Wild rice (Zizania spp.)

Wild rice, technically not a rice and since the era of paddy production mostly not wild, is the only cereal native to North America with well documented food uses. Wild rice has been a successfully crop in California because production economics have been favorable; the crop adapts easily to basins that have been used for production in the Sacramento Valley.

Wild rice is a grass belonging to the family Gramineae, the genus Zizania, and the species aquatica (or palustris). One can easily distinguish Zizania aquatica from Oryza sativa or common white rice, the Asian staple.

There are four species of wild rice:
Northern wild rice (Zizania palustris)
Wild rice (Zizania aquatica)
Texas wild rice (Zizania texana)
Manchurian wild rice (Zizania latifolia)

This wild rice has come into modern American diet as a delicious, though expensive, substitute for true rice. Or as an additive to give true rice a special flavor and texture.
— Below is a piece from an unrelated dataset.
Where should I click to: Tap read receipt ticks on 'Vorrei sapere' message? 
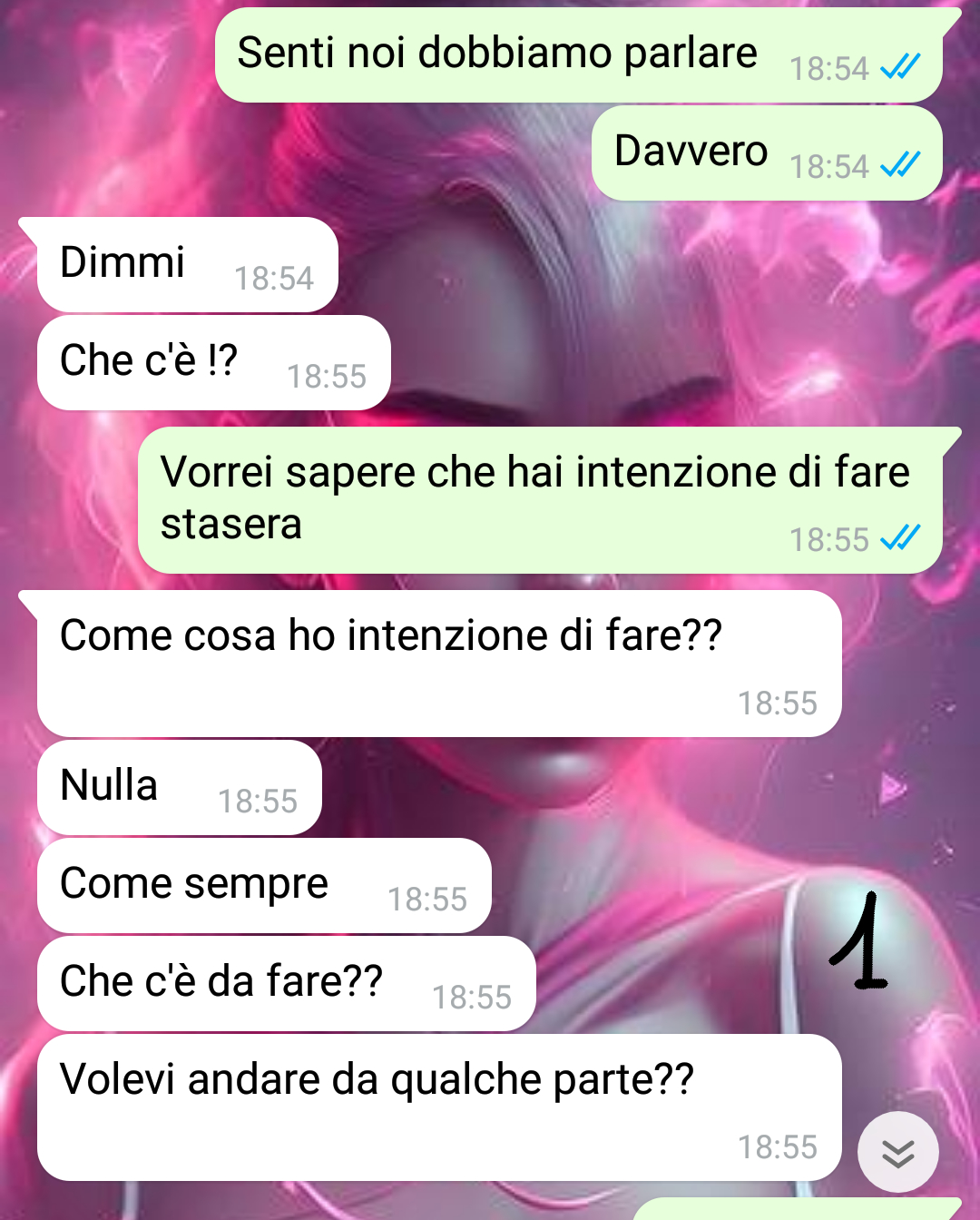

Wild rice is primarily wind pollinated, a process that ensures genetic diversity through outcrossing, In addition, the plant has some capacity for self pollination.

It is an annual plant that grows form seed. Seed germination is evident when the coleoptiles that covers the leaves breaks through outer layer of the seed.

The stem diameter of the wild rice plant varies from ¼ to ½ inch. Internodes are hollow and divided by thin, porous partitions that allow the diffusion of gasses up and down the stem. Up to 50 additional secondary (tillers) can originate from the basal nodes.